My name is Mosby. I'm 8 years old and I've always been a big guy. Even when I was young and fit I was tall and hefty. I didn't have to work at it, I just played with my brother and did the stuff you do when you're young. And I ate whatever they put in front of me!
I was comfortable and happy in my home, even when they had me and my brother declawed (I'll get to that in another post). Then, seven years into what I thought was a great relationship, my world turned upside down.
My people, the ones who raised us and loved us, abandoned us. We found ourselves homeless and living in rescue (better than the shelter, yes, but still not home). By then, I was up to 18 pounds. I was hefty, but I could still play and get around easily. But this, this upheaval, left me shattered. Like many of you, I turned to food.
Food made me happy. Food made me feel better. Food didn't go away. So I ate.
We went into a foster home with loving people and interesting roommates. There was always food there, too. This time it was "weight management" food. Great! I thought. It's light! I can eat as much as I want! So I ate. A lot.
Before my foster family knew it, I'd packed on nine pounds!
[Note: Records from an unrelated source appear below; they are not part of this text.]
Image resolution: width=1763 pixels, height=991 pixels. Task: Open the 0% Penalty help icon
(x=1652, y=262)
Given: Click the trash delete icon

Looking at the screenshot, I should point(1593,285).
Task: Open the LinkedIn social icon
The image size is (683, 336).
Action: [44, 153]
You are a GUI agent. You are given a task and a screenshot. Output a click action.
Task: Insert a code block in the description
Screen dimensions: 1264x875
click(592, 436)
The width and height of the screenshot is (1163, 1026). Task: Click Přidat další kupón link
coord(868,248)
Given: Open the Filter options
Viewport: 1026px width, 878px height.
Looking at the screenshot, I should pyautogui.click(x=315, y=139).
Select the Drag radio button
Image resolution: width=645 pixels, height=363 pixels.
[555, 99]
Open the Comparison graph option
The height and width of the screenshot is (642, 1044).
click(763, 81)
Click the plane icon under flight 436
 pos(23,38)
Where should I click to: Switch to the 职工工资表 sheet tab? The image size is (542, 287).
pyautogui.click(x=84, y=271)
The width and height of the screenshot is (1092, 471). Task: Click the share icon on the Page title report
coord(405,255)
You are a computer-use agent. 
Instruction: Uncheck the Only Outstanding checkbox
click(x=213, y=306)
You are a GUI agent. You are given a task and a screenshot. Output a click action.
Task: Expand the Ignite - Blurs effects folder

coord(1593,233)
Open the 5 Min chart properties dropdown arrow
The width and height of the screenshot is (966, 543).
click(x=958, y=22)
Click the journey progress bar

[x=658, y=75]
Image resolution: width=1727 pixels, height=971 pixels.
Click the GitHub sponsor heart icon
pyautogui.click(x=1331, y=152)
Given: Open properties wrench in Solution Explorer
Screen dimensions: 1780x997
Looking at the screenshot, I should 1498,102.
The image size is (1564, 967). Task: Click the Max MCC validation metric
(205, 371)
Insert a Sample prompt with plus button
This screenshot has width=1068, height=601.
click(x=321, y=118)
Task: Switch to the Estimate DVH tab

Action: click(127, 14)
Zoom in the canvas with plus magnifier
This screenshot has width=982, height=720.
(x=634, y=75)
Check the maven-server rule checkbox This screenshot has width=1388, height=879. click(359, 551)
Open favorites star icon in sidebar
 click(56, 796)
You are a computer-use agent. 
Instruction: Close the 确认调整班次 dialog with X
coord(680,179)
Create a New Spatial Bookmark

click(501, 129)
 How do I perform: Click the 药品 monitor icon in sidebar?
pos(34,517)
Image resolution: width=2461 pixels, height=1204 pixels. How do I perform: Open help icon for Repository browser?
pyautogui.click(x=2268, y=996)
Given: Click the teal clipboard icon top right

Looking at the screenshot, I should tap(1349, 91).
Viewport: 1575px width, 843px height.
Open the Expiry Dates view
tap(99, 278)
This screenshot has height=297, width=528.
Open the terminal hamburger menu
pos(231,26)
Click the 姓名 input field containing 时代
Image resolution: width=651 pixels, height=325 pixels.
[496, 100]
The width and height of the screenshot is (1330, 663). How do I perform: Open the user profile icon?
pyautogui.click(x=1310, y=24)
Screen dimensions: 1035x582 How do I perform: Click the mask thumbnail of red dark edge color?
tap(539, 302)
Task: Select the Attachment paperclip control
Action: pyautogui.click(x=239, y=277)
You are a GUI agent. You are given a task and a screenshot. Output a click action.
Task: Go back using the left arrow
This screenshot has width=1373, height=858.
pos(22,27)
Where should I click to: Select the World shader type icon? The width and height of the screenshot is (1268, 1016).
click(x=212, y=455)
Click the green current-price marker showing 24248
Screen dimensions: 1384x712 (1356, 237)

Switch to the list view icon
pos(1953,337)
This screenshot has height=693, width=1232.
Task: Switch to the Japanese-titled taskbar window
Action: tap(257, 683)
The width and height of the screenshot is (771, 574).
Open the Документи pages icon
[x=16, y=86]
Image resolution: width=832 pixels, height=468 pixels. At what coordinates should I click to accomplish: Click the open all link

They moved the wonderful food so I had to climb to get it. I climbed. I ate. I ate a lot more.
The nice foster people adopted me and my brother after a year. They're wonderful, kind, gentle, and really care about us. They're very worried about me. I don't move around well. I breathe heavy. I'm constipated. They tried other foods, but what I really want is kibble. They're nice, they give me a few pieces with every bowl of moist food. But my wonderful food, my constant companion, is out of reach.